Amid participants, the researchers found synchronization in several key brain areas, and similar brain activity patterns in dissimilar people who listen to the same music. This suggests that the participants not only perceive the music the same way, but, despite whatever personal differences they brought to the table, there's a level on which they share a mutual experience.
Brain regions involved in motion, attending, planning and memory consistently showed activation when participants listened to music -- these are structures that don't accept to do with auditory processing itself. This means that when we experience of music, a lot of other things are going on beyond merely processing sound, Abrams said.
1 resulting theory is that these brain areas are involved in holding particular parts of a song, such every bit the melody, in the listen while the residue of the slice of music plays on, Abrams said.
The results likewise reflect the power of music to unite people, Levitin said.
"It'south non our natural tendency to thrust ourselves into a oversupply of xx,000 people, but for a Muse concert or a Radiohead concert we'll practise it," Levitin said. "There'southward this unifying force that comes from the music, and we don't go that from other things."
Further research might compare how individuals with healthy brains differ in their musical listening compared to people with autism or other brain disorders, Abrams said.
"The methods that we've used can be applied to empathize how the brain tracks auditory data over time," Abrams said.
What's adjacent
The side by side borderland in the neuroscience of music is to look more carefully at which chemicals in the brain are involved in music listening and performing, Levitin said, and in which parts of the brain are they active.
Any given neurochemical can take different part depending on its surface area of the brain, he said. For instance, dopamine helps increase attention in the frontal lobes, but in the limbic system it is associated with pleasance.

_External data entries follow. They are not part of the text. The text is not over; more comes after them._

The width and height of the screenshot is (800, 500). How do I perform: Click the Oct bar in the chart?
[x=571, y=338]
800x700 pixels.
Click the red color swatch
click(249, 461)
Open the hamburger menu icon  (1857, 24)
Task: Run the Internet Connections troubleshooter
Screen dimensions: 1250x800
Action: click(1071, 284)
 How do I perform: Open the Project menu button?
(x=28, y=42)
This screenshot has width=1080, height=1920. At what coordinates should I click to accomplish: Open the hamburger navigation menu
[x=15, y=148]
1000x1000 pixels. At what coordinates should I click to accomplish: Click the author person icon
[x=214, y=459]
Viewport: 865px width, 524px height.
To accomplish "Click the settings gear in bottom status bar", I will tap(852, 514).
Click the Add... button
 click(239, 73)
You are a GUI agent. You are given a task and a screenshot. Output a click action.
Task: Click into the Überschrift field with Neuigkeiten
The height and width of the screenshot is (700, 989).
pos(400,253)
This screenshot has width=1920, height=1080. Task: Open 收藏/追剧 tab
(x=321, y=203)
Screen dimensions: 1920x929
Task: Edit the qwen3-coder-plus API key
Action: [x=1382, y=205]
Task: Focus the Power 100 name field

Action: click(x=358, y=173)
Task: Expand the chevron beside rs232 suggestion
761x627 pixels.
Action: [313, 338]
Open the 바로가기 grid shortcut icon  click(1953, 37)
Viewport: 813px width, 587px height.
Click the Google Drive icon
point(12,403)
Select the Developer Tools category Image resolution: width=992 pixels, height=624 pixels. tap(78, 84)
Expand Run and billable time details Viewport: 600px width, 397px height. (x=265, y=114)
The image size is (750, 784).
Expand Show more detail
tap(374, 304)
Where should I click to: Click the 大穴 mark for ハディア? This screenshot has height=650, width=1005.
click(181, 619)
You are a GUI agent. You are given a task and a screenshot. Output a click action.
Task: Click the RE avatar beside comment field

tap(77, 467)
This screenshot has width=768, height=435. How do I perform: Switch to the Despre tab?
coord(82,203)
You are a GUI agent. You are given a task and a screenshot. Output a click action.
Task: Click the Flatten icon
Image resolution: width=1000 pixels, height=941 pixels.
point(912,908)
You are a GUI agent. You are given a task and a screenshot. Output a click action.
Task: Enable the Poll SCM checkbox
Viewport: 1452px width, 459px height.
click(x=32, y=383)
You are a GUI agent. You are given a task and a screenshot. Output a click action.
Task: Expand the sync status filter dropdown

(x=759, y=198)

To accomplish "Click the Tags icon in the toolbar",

Past using music as a window into the function of a salubrious brain, researchers may gain insights into a slew of neurological and psychiatric problems, he said.
"Knowing meliorate how the encephalon is organized, how it functions, what chemic messengers are working and how they're working -- that will let u.s.a. to formulate treatments for people with encephalon injury, or to combat diseases or disorders or fifty-fifty psychiatric problems," Levitin said.